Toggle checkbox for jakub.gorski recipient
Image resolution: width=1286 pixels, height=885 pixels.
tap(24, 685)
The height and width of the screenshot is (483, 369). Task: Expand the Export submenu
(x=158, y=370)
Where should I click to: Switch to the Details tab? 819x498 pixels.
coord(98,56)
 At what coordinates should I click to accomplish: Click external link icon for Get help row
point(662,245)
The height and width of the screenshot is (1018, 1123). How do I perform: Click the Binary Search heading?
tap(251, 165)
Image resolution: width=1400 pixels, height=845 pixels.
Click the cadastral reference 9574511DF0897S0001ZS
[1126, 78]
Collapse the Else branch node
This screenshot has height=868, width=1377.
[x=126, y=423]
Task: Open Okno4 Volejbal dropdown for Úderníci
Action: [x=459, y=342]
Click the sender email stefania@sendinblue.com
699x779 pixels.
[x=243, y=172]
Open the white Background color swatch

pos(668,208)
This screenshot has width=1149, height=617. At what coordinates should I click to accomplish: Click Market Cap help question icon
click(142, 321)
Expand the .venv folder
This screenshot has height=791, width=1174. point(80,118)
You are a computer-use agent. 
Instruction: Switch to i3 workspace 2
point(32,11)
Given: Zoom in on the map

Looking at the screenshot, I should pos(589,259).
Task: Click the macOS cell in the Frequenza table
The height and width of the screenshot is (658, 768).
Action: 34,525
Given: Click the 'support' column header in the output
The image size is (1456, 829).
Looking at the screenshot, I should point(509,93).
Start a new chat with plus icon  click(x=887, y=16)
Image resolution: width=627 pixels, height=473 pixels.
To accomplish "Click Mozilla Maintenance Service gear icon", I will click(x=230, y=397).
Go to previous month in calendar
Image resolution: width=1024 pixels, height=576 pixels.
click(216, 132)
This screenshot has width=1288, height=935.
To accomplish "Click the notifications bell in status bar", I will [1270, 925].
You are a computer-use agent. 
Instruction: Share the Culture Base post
★ ★ ★ ★ ★
Please rewrite the entries from the line containing "Image resolution: width=1400" through the line containing "pos(668,208)" as a numbered list, leaving out any blank lines.

1. Image resolution: width=1400 pixels, height=845 pixels.
2. Click the cadastral reference 9574511DF0897S0001ZS
3. [1126, 78]
4. Collapse the Else branch node
5. This screenshot has height=868, width=1377.
6. [x=126, y=423]
7. Task: Open Okno4 Volejbal dropdown for Úderníci
8. Action: [x=459, y=342]
9. Click the sender email stefania@sendinblue.com
10. 699x779 pixels.
11. [x=243, y=172]
12. Open the white Background color swatch
13. pos(668,208)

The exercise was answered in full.